Sally Hawkins plays Elisa Esposito, a mute janitor at a secret government facility in the 1960s, where Col. Strickland (Michael Shannon) is conducting tests on an amphibious man-creature (Doug Jones) they call “The Asset” (Jones also played Abe Sapien, a similar creature in del Toro’s Hellboy films). As Strickland conducts brutal tests on the creature, Elisa begins to interact with him, developing basic communication through sign language. As their relationship develops, Strickland is ordered to kill the creature and dissect him. With a little help from a Russian spy (Michael Stuhlbarg), her coworker Zelda (Octavia Spencer) and Giles (Richard Jenkins), her closeted neighbor, Elisa develops a plan to rescue the creature from the lab and take him to her apartment near the ocean until the tide is high enough to release him. As the creature stays with Elisa, their relationship becomes even more intimate. Meanwhile Strickland is on the war path to find and kill the creature.

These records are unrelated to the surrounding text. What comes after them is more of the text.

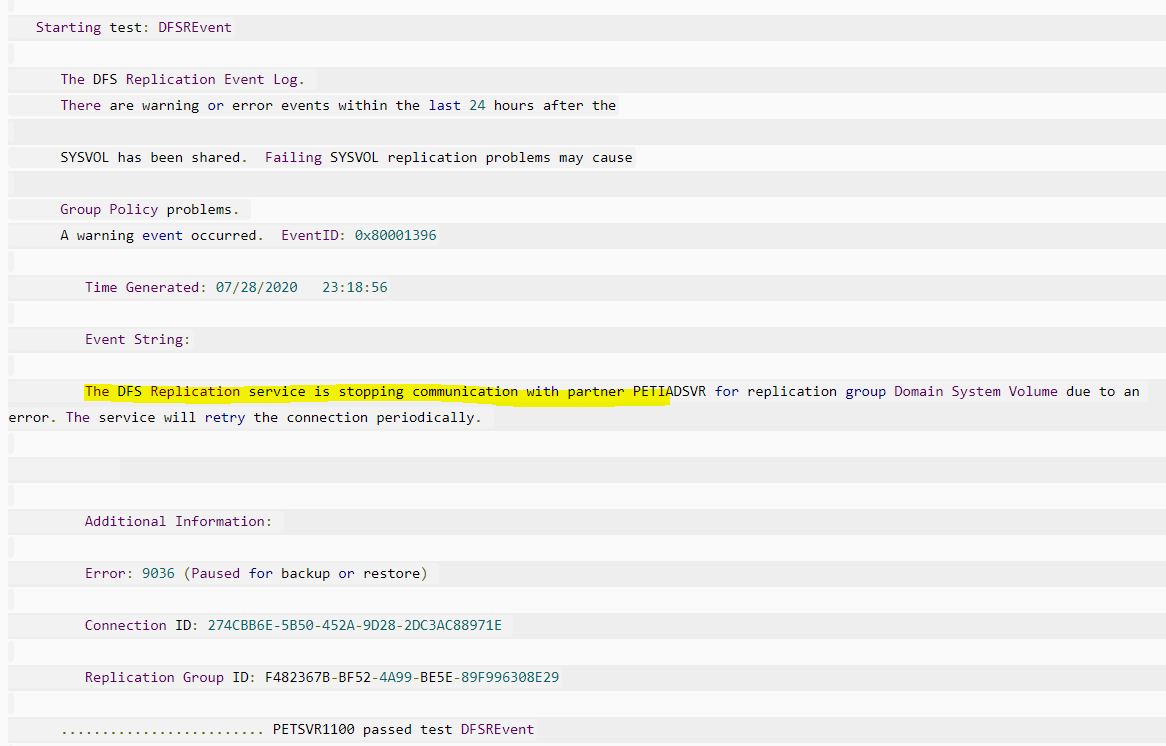Click the DFS Replication Event Log heading
Viewport: 1166px width, 746px height.
pos(181,79)
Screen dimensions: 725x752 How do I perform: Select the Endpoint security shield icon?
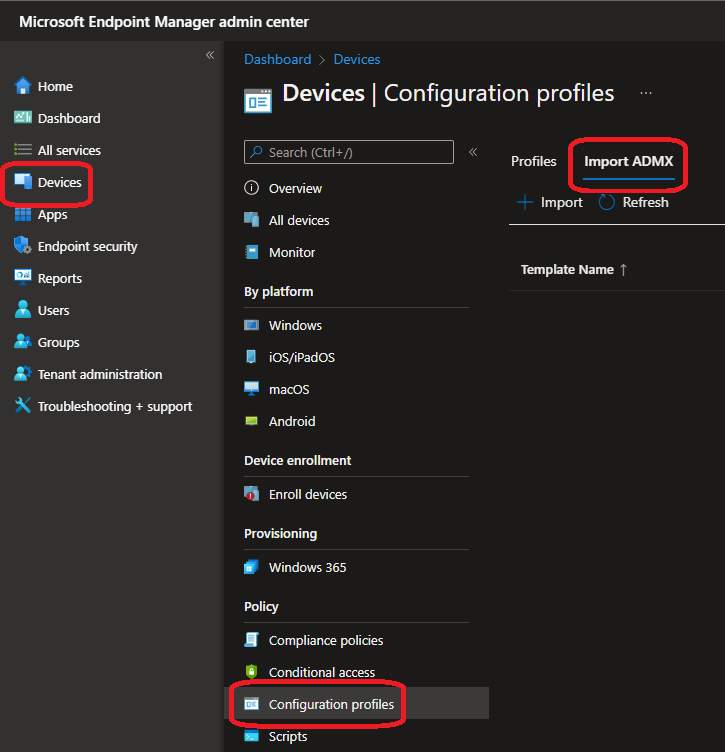pos(23,246)
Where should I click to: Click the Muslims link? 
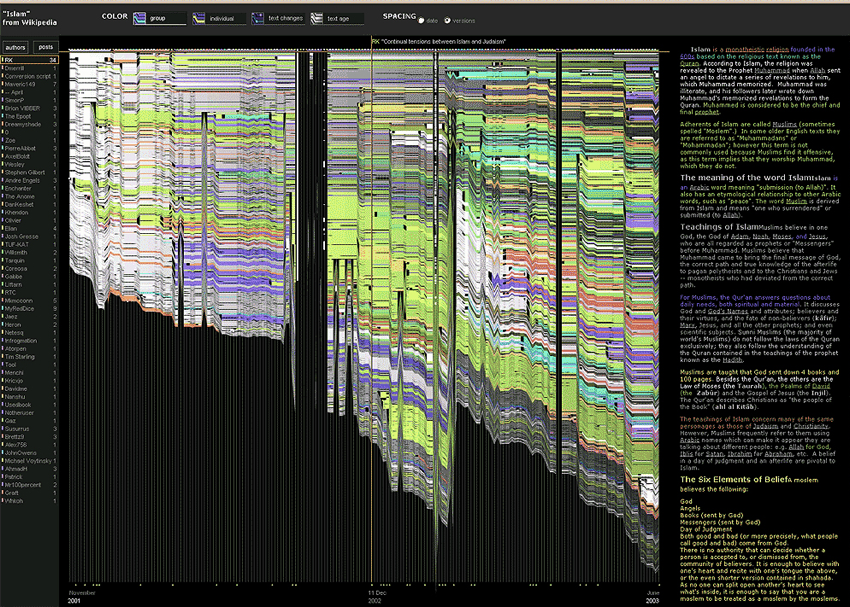coord(782,124)
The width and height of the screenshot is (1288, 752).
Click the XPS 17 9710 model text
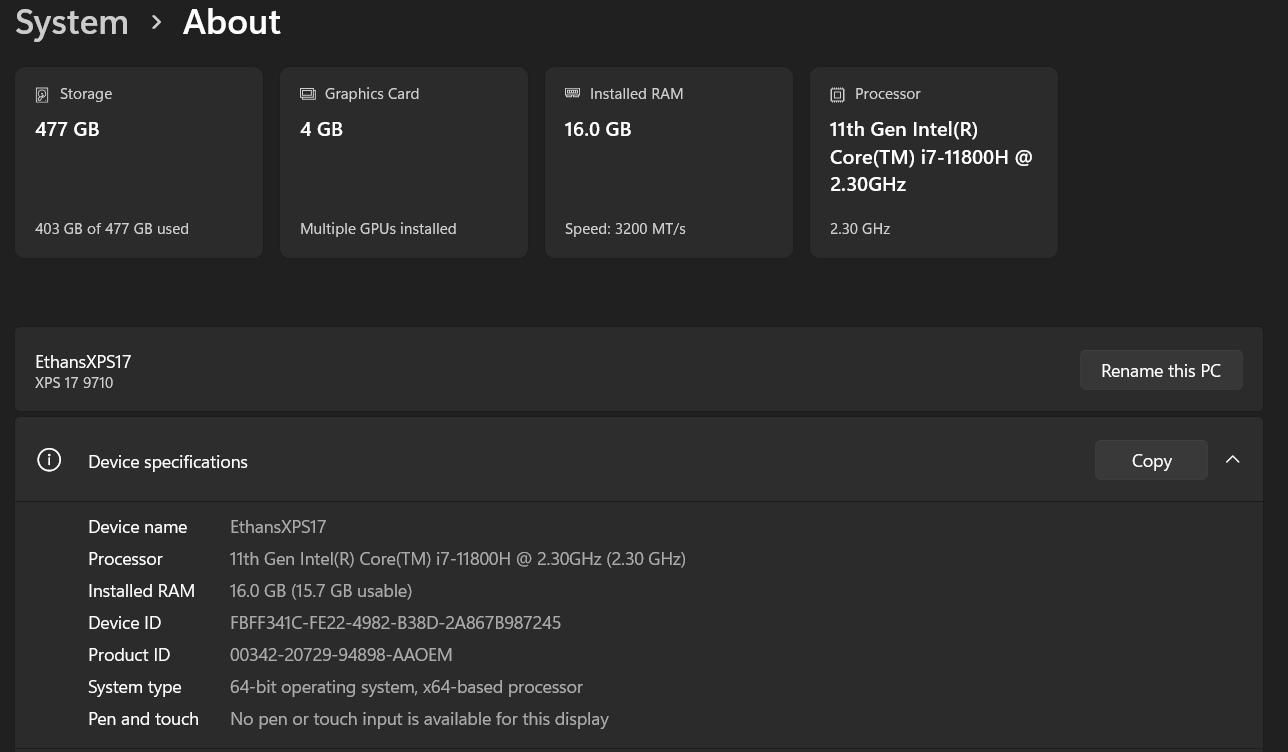click(74, 383)
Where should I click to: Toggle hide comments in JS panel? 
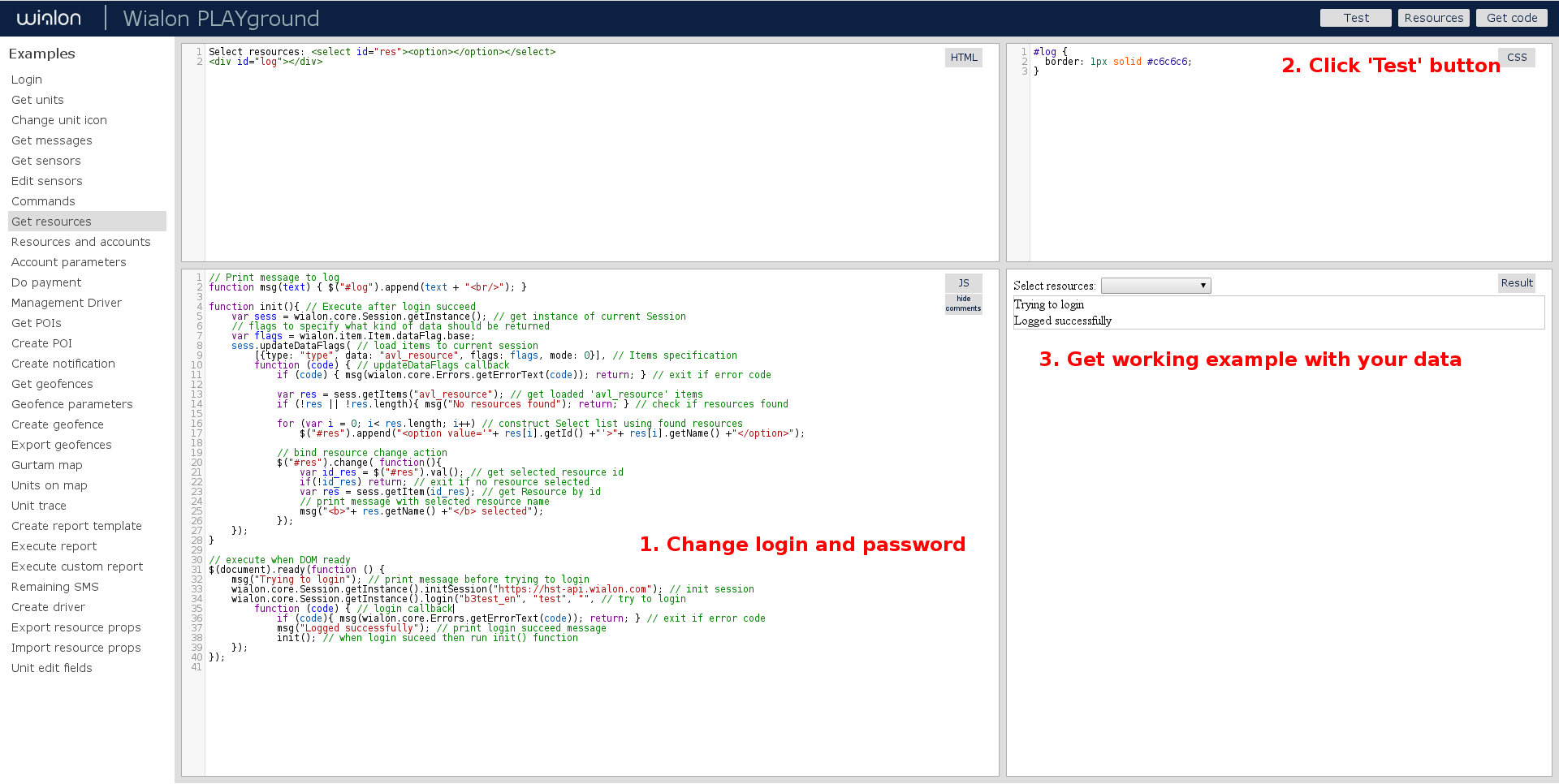(x=963, y=304)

The Shape of Water is a beautiful film with a simple and profound theme about love and acceptance, especially for those who face roadblocks in expressing those needs. Del Toro illustrates those roadblocks in depictions of racism, homophobia and neglect of people who have disabilities. The inhuman “creature,” is the vehicle through which Elisa and others discover this truth.
Sally Hawkins gives a powerful performance in the lead role, using a soulful and loud voice without uttering a single auditory word. Richard Jenkins also delivers another great screen portrayal of a marginalized man with kindness in his heart.
Del Toro has a knack for melding striking visual effects into his narratives about the human (and inhuman) experience, and The Shape of Water is no exception. It may be his best work, and it’s certainly one of the best films of the year.
One parental caution: The Shape of Water is rated R for good reason, containing sexuality, nudity and some graphic violence, so get a sitter.